Siehe: viewtopic.php?f=7&t=5927

Seit ich heute früh die neue Version eingespielt habe, kann ich mich mit LDAP Accounts nicht mehr am OPSI Frontend anmelden.
Im syslog sehe ich folgende Meldung:

Code: Alles auswählen

Oct  5 15:55:41 opsi nslcd[7854]: [838cb2] <authc="user1"> uid=user1,ou=people,dc=moll,dc=bioinsel: "${shadowMax:--1}": password expired 529 days ago

Vielleicht hat ja jemand auch schon den Schritt auf 4.0.6 gewagt und hatte das Problem auch schon

[thomas.besser]

Hab 4.0.6 auf einem OPSI-Testing-System (viewtopic.php?f=7&t=7730) mit LDAP am Laufen. NSS & PAM wird dort aber mit 'sssd' umgesetzt. Aber das sollte eigentlich keinen großen Unterschied machen.

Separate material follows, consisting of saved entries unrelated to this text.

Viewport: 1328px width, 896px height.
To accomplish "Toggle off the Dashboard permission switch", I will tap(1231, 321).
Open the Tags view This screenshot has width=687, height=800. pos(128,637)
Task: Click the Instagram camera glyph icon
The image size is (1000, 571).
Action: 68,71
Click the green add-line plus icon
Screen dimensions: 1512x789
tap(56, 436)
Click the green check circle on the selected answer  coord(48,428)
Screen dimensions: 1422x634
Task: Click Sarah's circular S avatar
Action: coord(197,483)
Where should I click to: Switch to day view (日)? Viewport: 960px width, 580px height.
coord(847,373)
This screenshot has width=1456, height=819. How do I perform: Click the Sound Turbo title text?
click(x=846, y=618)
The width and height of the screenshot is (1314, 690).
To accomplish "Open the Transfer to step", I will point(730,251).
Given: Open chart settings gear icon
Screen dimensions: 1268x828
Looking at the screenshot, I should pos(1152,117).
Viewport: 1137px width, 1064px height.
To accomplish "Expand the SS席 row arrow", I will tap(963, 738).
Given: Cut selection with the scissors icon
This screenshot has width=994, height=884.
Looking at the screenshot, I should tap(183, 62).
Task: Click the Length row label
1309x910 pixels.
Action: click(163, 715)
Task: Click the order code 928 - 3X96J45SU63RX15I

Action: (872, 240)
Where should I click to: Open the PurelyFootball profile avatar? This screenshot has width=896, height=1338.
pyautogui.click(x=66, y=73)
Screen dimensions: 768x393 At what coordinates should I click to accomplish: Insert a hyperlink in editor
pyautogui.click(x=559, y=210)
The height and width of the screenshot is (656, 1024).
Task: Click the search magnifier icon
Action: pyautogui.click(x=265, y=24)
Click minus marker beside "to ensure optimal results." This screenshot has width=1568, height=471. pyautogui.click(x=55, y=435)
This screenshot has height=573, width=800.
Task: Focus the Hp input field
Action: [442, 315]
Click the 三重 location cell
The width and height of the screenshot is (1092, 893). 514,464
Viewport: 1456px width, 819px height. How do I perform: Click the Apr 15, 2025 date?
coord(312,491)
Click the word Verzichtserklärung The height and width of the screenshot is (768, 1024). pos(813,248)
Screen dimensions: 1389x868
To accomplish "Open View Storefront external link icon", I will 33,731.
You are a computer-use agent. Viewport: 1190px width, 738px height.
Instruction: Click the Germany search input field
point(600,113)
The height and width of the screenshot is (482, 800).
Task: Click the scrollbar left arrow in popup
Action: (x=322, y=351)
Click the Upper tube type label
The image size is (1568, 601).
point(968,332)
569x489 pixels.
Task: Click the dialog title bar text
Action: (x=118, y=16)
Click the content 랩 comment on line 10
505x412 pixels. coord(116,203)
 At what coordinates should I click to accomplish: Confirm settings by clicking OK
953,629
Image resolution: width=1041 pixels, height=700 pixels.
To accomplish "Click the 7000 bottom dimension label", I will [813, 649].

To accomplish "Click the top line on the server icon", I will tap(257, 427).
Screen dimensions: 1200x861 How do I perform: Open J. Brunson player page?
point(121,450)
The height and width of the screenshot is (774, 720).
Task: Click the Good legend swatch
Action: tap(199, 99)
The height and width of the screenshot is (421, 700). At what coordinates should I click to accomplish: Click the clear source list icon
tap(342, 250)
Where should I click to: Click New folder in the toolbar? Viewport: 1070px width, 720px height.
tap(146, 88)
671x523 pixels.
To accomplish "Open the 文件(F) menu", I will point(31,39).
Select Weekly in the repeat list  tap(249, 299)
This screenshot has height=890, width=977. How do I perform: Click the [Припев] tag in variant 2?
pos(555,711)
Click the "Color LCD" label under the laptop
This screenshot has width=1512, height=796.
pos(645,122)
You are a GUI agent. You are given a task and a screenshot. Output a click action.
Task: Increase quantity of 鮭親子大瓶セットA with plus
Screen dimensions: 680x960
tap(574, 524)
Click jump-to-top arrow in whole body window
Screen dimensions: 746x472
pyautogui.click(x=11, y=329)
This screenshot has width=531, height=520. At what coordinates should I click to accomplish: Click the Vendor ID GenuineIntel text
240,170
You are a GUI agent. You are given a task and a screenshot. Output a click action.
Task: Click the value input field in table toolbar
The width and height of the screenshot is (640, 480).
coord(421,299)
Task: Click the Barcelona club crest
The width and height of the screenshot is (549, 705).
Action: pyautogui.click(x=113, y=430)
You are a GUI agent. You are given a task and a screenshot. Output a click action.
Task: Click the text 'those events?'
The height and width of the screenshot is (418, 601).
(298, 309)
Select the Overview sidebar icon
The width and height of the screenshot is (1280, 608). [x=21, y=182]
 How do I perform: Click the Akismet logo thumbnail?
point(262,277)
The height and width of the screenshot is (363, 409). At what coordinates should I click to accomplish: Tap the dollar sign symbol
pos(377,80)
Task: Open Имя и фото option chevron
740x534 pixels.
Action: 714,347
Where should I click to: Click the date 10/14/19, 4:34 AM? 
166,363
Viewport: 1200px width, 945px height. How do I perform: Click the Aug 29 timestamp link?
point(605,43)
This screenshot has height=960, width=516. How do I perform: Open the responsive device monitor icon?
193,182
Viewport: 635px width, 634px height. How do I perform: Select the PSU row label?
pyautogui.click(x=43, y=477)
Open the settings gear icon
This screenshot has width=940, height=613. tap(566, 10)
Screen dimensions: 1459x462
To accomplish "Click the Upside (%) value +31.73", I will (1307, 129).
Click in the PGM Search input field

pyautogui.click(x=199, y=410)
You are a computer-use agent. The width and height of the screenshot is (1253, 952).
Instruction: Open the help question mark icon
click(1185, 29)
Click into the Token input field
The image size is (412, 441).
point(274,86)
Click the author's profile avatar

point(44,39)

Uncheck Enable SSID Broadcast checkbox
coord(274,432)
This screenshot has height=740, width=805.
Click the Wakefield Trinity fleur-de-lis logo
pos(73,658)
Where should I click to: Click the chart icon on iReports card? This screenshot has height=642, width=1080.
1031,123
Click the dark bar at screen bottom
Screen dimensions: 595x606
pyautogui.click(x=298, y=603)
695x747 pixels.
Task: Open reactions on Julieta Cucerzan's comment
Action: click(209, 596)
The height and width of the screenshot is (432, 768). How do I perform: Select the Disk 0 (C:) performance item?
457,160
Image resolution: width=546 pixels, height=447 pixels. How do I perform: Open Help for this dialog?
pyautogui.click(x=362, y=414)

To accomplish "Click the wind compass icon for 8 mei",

Aber deine Fehlermeldung lässt mich eher dran zweifeln, dass es daran liegt!?

[hawaii]

Ja wir haben es ja damals auch zusammen zum Laufen bekommen. Ich nutz den LDAP halt noch für jede Menge andere Services ohne Probleme und diese Meldung hab ich so auch noch nie gesehen.....aber ja auch ich finde sie seltsam....
Problem besteht halt jetzt erst seit dem Update....

[thomas.besser]

Hab ich es richtig im Kopf, du bist jetzt auf Debian Wheezy?

Mh, mein produktiver OPSI läuft auch noch auf Wheezy und nutzt nslcd bzw. libpam-ldapd, ohne Probleme. Aber ich erinnere mich dunkel an das Upgrade squeeze -> wheezy, da war was mit pam auth Problemen.

Ich glaube es lief erst dann wieder, als ich 'common-auth', 'common-account', 'common-session' von squeeze wieder zurückgeschrieben hatte.

[hawaii]

Danke für den Input. Ich hab jetzt mal in einem der betroffenen LDAP Accounts shadowMax auf -1 gesetzt und siehe da er kann sich anmelden.
'common-auth', 'common-account' und 'common-session' konnte ich jetzt wie nach dem Upgrade belassen.

Wäre noch zu klären warum sich der LDAP Client da nun so verhält, dass er nur User mit shadowMax -1 zulässt. Wobei ich mich dunkel erinnern kann mal gelesen zu haben, dass das bei manchen LDAP Clients bugged.